» **Required action**
In the entries, find all lines that hold the word "will" and copy them.

*** Given data Section Begins ***

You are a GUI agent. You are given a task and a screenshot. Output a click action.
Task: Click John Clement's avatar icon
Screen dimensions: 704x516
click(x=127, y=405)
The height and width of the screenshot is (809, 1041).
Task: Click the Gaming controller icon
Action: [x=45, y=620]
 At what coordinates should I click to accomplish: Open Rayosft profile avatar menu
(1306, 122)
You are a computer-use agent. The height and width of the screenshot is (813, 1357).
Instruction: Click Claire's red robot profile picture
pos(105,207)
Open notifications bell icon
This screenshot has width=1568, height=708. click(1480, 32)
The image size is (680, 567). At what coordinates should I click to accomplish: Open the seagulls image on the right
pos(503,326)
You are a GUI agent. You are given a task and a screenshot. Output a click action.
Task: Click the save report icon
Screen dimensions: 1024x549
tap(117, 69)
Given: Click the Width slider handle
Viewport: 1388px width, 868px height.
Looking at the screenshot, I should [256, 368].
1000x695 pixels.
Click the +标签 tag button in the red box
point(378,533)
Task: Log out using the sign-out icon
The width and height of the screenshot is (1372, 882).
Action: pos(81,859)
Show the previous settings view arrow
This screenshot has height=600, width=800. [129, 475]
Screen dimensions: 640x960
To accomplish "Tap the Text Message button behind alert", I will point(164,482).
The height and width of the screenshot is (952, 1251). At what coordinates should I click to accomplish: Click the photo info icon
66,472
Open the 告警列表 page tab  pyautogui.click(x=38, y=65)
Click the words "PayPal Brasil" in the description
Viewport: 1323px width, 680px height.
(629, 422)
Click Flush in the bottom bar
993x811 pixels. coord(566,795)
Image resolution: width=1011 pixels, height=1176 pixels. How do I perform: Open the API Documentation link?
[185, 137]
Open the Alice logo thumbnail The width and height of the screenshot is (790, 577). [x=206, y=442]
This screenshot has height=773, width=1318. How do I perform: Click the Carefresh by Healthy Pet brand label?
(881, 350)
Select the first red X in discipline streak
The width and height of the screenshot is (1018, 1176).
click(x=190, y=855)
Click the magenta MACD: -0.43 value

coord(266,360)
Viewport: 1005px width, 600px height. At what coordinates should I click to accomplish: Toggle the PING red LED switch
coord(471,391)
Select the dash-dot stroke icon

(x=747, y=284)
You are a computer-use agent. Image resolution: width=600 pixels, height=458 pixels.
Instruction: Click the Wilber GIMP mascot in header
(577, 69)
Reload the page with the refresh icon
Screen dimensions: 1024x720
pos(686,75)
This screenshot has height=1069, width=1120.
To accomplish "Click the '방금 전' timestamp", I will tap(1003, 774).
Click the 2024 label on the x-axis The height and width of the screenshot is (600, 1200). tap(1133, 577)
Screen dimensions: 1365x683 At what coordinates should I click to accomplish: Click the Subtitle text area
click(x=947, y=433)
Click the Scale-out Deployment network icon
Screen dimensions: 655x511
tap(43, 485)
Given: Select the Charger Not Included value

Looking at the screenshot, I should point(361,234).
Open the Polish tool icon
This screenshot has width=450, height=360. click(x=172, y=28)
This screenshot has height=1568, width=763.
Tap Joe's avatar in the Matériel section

*** Given data Section Ends ***

» **Solved problem**
To accomplish "Tap the Text Message button behind alert", I will point(164,482).
To accomplish "Click the '방금 전' timestamp", I will tap(1003, 774).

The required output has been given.